There is no straightforward method provided by Spire.PDF to convert images to PDF. You could, however, create a new PDF document and draw images at the specified locations. Depending on whether the page size of the generated PDF matches the image, this topic can be divided into two subtopics.

Add an Image to PDF at a Specified Location
Convert an Image to PDF with the Same Width and Height

Install Spire.PDF for Java

First, you're required to add the Spire.Pdf.jar file as a dependency in your Java program. The JAR file can be downloaded from this link. If you use Maven, you can easily import the JAR file in your application by adding the following code to your project's pom.xml file.

Package Manager

<repositories>
    <repository>
        <id>com.e-iceblue</id>
        <name>e-iceblue</name>
        <url>https://repo.e-iceblue.com/nexus/content/groups/public/</url>
    </repository>
</repositories>
<dependencies>
    <dependency>
        <groupId>e-iceblue</groupId>
        <artifactId>spire.pdf</artifactId>
        <version>11.10.3</version>
    </dependency>
</dependencies>

Additionally, the imgscalr library is used in the first code example to resize images. It is not necessary to install it if you do not need to adjust the image’s size.

Add an Image to PDF at a Specified Location

The following are the steps to add an image to PDF at a specified location using Spire.PDF for Java.

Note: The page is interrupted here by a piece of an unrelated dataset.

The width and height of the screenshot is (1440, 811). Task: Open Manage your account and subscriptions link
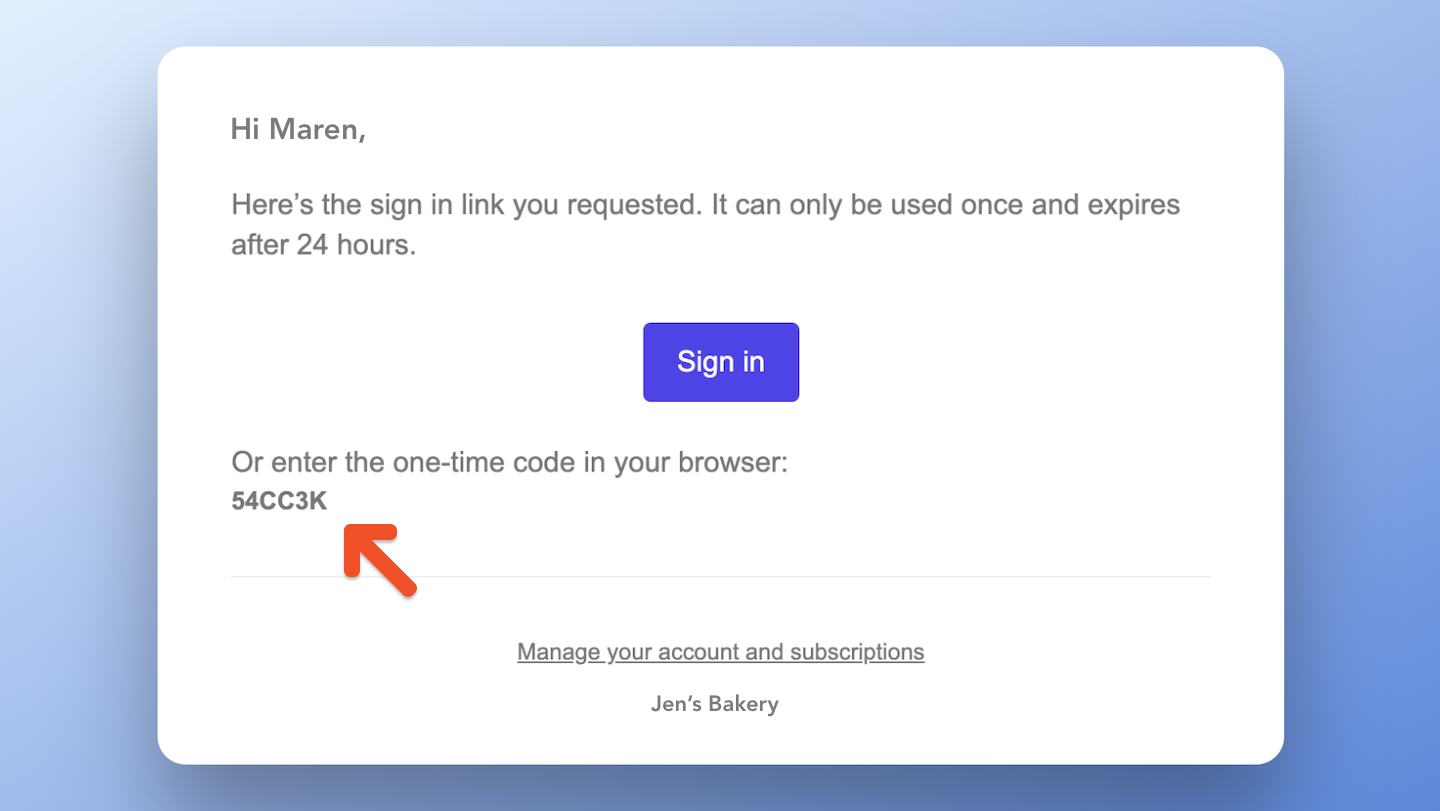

Create a PdfDocument object.
Set the page margins using PdfDocument.getPageSettings().setMargins() method.
Add a page using PdfDocument.getPages().add() method
Load an image using ImageIO.read() method, and get the image width and height.
If the image width is larger than the page (the content area) width, resize the image to make it to fit to the page width using the imgscalr library.
Create a PdfImage object based on the scaled image or the original image.
Draw the PdfImage object on the first page at (0, 0) using PdfPageBase.getCanvas().drawImage() method.
Save the document to a PDF file using PdfDocument.saveToFile() method.

Java

import com.spire.pdf.PdfDocument;
import com.spire.pdf.PdfPageBase;
import com.spire.pdf.graphics.PdfImage;
import org.imgscalr.Scalr;

import javax.imageio.ImageIO;
import java.awt.image.BufferedImage;
import java.io.FileInputStream;
import java.io.IOException;

public class AddImageToPdf {

    public static void main(String[] args) throws IOException {

        //Create a PdfDocument object
        PdfDocument doc = new PdfDocument();

        //Set the margins
        doc.getPageSettings().setMargins(20);

        //Add a page
        PdfPageBase page = doc.getPages().add();

        //Load an image
        BufferedImage image = ImageIO.read(new FileInputStream("C:\\Users\\Administrator\\Desktop\\announcement.jpg"));

        //Get the image width and height
        int width = image.getWidth();
        int height = image.getHeight();

        //Declare a PdfImage variable
        PdfImage pdfImage;

        //If the image width is larger than page width
        if (width > page.getCanvas().getClientSize().getWidth())
        {
            //Resize the image to make it to fit to the page width
            int widthFitRate =  width / (int)page.getCanvas().getClientSize().getWidth();
            int targetWidth = width / widthFitRate;
            int targetHeight = height / widthFitRate;
            BufferedImage scaledImage = Scalr.resize(image,Scalr.Method.QUALITY,targetWidth,targetHeight);

            //Load the scaled image to the PdfImage object
            pdfImage = PdfImage.fromImage(scaledImage);

        } else
        {
            //Load the original image to the PdfImage object
            pdfImage = PdfImage.fromImage(image);
        }

        //Draw image at (0, 0)
        page.getCanvas().drawImage(pdfImage, 0, 0, pdfImage.getWidth(), pdfImage.getHeight());

        //Save to file
        doc.saveToFile("output/AddImage.pdf");
    }
}

Java: Convert Images to PDF

Convert an Image to PDF with the Same Width and Height

The following are the steps to convert an image to a PDF with the same page size as the image using Spire.PDF for Java.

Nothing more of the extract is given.